There was a time when market-based approaches seemed to fall off the radar in discussions of climate policy, but carbon markets are back.
Well-designed emission trading systems offer the combination of flexibility, incentives and guaranteed results that help polluters meet their targets – while leaving it up to the market to figure out the best way to meet them, driving costs down.
This is why so many companies are staunch supporters of emissions trading, and why national and international efforts are taking off.
Here are three indications we may be entering a golden age for carbon markets and what it means for COP21, the international climate talks that begin in Paris later this month.
1. Carbon markets are going global
Climate progress in the United States and China is changing the global dynamic.
Gone are the days when the two largest emitters blame each other for inaction, and their bilateral progress is inspiring commitments around the world. All told, cap-and-trade programs are in place in more than 50 jurisdictions worldwide that are home to nearly a billion people.
Quebec and California have linked their carbon markets, creating North America’s largest cap-and-trade system, becoming the first example of subnational jurisdictions in different countries launching a joint market. And more programs are in the works.
Ontario, Canada’s most populous province and home to a significant manufacturing base, is developing a cap-and-trade program to launch by 2017 and link to California and Quebec’s market by 2018. Having the largest U.S. state and Canadian province in a formal, linked carbon market will help lay the foundation for further carbon market collaboration in North America and beyond.
China, meanwhile, is set to open a national carbon market in 2017, the world’s largest.
2. Next: International aviation and tropical forests
One of the most exciting opportunities is in international aviation.
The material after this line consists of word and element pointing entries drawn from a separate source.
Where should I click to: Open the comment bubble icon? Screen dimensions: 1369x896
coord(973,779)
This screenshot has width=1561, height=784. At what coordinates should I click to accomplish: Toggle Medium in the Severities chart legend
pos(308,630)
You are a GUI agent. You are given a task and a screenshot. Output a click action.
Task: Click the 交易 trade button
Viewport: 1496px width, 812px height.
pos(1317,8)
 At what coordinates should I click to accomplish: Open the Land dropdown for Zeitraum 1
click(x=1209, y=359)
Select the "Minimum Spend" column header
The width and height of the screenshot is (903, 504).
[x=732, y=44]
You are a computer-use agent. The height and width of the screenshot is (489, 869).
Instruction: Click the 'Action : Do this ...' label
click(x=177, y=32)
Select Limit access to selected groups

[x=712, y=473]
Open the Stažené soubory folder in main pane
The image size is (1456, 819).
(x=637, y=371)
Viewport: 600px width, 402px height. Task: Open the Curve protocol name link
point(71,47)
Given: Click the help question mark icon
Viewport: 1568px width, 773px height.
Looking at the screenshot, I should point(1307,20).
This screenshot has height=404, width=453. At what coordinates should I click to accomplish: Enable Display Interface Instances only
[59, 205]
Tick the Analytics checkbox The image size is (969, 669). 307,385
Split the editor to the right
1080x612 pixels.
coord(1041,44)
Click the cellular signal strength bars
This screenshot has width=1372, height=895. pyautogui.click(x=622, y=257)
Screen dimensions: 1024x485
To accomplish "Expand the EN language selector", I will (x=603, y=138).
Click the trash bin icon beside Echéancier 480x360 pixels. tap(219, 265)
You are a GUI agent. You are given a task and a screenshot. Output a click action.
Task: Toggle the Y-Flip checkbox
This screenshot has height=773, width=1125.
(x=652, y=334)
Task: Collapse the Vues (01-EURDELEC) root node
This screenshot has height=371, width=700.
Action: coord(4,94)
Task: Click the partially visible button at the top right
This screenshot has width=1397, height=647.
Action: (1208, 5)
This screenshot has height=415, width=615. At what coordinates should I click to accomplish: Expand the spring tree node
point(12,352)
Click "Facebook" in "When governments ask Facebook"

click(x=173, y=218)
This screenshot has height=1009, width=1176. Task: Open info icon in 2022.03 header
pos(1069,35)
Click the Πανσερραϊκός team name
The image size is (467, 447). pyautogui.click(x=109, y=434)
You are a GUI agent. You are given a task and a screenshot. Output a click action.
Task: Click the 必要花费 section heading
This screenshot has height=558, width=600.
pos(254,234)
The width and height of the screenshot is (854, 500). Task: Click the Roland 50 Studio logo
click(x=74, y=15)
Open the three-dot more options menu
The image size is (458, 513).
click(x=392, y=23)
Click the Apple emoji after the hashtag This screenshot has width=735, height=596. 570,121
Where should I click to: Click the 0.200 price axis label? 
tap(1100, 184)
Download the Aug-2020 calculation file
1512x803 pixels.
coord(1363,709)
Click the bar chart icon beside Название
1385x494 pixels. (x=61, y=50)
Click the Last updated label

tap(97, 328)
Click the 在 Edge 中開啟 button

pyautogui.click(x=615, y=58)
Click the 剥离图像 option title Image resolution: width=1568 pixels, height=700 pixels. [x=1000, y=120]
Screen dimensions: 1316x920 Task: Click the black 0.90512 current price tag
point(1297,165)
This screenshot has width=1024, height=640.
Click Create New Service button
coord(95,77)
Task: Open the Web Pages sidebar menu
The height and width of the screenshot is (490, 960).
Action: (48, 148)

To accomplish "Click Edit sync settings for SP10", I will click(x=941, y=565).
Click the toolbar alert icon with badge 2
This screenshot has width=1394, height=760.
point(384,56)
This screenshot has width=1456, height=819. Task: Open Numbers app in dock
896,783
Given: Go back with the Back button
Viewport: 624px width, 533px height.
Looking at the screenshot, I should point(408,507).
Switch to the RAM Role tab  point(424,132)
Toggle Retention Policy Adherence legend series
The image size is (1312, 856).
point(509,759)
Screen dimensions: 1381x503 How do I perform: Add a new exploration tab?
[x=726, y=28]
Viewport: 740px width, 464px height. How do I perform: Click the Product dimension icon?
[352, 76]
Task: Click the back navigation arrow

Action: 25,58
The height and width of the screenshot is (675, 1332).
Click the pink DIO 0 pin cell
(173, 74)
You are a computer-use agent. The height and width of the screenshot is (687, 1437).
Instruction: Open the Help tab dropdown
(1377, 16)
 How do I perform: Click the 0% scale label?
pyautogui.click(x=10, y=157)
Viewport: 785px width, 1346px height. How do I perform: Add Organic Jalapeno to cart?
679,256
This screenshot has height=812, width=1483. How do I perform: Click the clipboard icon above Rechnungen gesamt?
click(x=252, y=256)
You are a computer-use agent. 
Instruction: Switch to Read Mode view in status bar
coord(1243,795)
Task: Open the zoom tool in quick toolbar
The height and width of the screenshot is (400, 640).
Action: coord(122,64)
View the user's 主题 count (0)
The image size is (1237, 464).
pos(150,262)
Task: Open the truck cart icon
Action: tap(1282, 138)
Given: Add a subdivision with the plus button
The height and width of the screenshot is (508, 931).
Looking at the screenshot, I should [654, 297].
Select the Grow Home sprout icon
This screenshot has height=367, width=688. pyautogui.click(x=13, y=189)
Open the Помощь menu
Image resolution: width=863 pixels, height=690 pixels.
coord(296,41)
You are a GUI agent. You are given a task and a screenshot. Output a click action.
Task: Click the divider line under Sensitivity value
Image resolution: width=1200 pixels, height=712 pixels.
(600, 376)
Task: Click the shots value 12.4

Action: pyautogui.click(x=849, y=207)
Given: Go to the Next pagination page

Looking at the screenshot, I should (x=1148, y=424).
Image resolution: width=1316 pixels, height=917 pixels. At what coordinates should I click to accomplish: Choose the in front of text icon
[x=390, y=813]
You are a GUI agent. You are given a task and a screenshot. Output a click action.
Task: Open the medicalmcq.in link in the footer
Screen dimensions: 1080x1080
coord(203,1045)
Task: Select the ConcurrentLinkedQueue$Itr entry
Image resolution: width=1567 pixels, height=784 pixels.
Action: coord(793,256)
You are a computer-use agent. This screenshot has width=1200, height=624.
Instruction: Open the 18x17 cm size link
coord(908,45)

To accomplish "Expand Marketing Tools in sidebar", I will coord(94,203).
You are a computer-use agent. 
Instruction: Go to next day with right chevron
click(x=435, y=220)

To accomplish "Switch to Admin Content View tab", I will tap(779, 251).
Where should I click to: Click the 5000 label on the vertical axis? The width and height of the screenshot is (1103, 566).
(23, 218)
The International Civil Aviation Organization (ICAO) is developing a market-based mechanism for consideration at its next Triennial Assembly in 2016 to help the sector meet its stated commitments to carbon-neutral growth from 2020 and a 50-percent cut by 2050.
That would cap emissions from a global sector that accounts for roughly 2 percent of carbon emissions, and growing fast, and would set a powerful precedent for international cooperation on climate change.